En Minuto Digital, uno de los voceros más divertidos de la derecha liberal publican esta noticia, y de ella se hace eco rápidamente la Resistencia AntiZP en El Zapatazo. Tendrá que explicar la Presidenta del Tribunal Constitucional, doña Maria Emilia Casas Baamonde, por qué tiene amigos sin pedirles antes certificado de buena conducta, como debe ser. Y es que esta gente parece que ahora busca a los enemigos de España por matrimonios -eso sí, de momento heterosexuales- porque se sabe que el marido de esta señora también forma parte de la antiespaña, ya que al parecer Casas Baamonde y su señor marido poseen una casa en el País Vasco, donde pasan parte del año. Ciertamente intolerable y, como anunciará sin duda uno de estos días La Razón, en círculos políticos y populares esta noticia provoca una honda preocupación.

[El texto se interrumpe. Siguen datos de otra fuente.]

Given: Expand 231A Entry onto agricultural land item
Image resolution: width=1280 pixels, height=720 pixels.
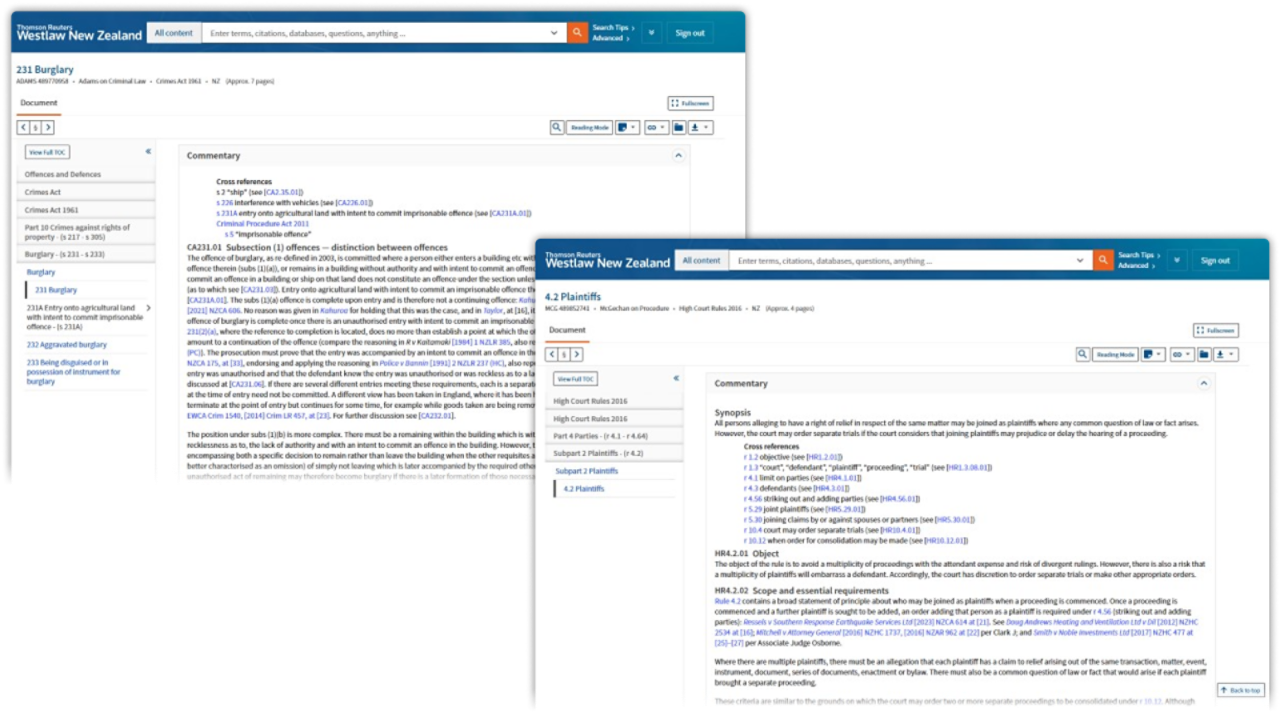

No quiere esta humilde bitácora pasar por la historia de Internet, sin prestar algún servicio a España, así que voy a sugerirles a los inquisidores un agravante a la conducta a todas luces disolvente de esta señora: su marido lleva por apellido Leguina. Investiguen, que seguro que hay tomate. Y si los retroprogres pretenden absolverla porque de segundo apellido se llama Baamonde, como el Generalísimo, el contraataque es bien sencillo: falta la “hache” para que eso sea eximente de algo, que el caudillo se llamaba Bahamonde como se llaman Bahamonde las personas de orden: con “hache”.